* _Work item_
Print the data that follows word for word, leaving out any picture.

* _Records supplied_
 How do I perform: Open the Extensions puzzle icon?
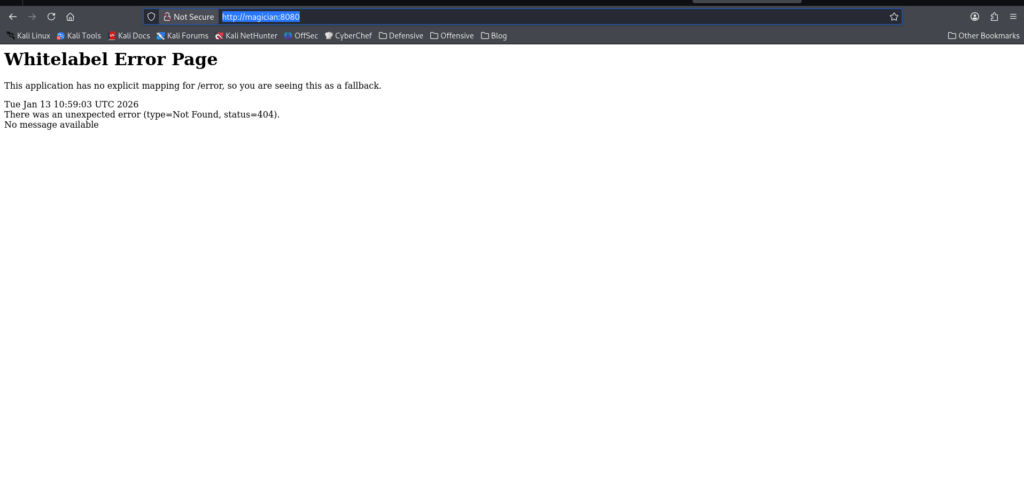[x=994, y=17]
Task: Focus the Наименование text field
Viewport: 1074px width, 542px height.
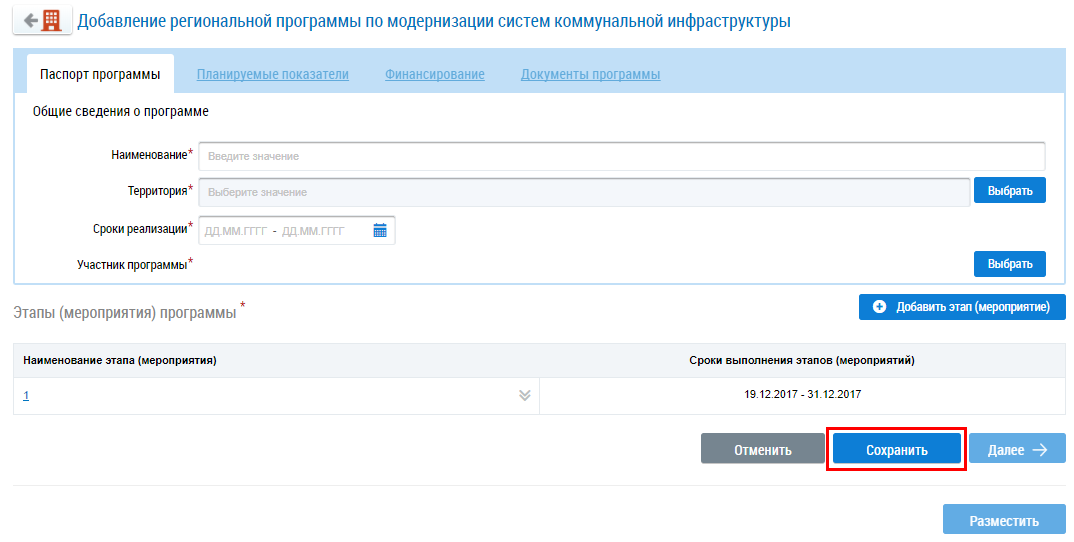Action: (x=621, y=156)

* _Solution for this exercise_
 How do I perform: Open the Extensions puzzle icon?
[x=994, y=17]
Task: Focus the Наименование text field
Viewport: 1074px width, 542px height.
Action: (x=621, y=156)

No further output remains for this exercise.